Alison Guy is 2021 is off to a good start. Her health is the best ever. She loves her job and the people she works with as a communications manager for a conservation nonprofit. She can get up early to work on creative projects. She said things looked “very, very good” – until she contracted Covid-19.
While the initial infection wasn’t fun, the subsequent ones were worse. Four weeks later, when Guy had recovered enough to resume full-time work, she woke up one day with extreme fatigue that never went away. It is accompanied by a loss of mental acuity, part of a sometimes difficult to pinpoint set of symptoms commonly referred to as Covid-19 “brain fog,” an umbrella term for slowed or blurred thinking. “I spent most of 2021 making decisions like: Is this my shower day, or am I going to go up and microwave myself a freezer dinner?” Guy recalls. The high level of writing her work requires is impossible. Living with these symptoms was, in her words, “hell on earth.”

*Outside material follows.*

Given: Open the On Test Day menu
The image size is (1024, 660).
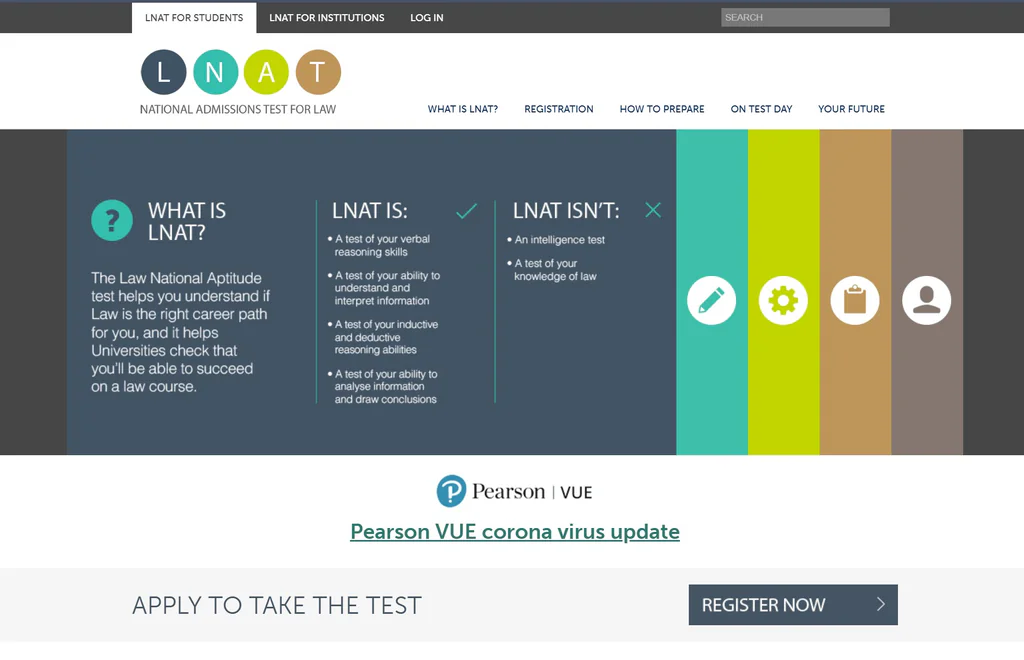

Many of these hard-to-define Covid-19 symptoms can persist for weeks, months, years.Now, new research from the journal cell The biology of how Covid-19 affects the brain is being elucidated. Led by researchers Michelle Monje and Akiko Iwasaki from Stanford University and Yale University, respectively, scientists determined that in mice with mild Covid-19 infection, the virus disrupted the normal activity of several populations of brain cells and left signs of inflammation. They believe the findings may help explain some of the cognitive impairments experienced by Covid-19 survivors and offer potential avenues for treatment.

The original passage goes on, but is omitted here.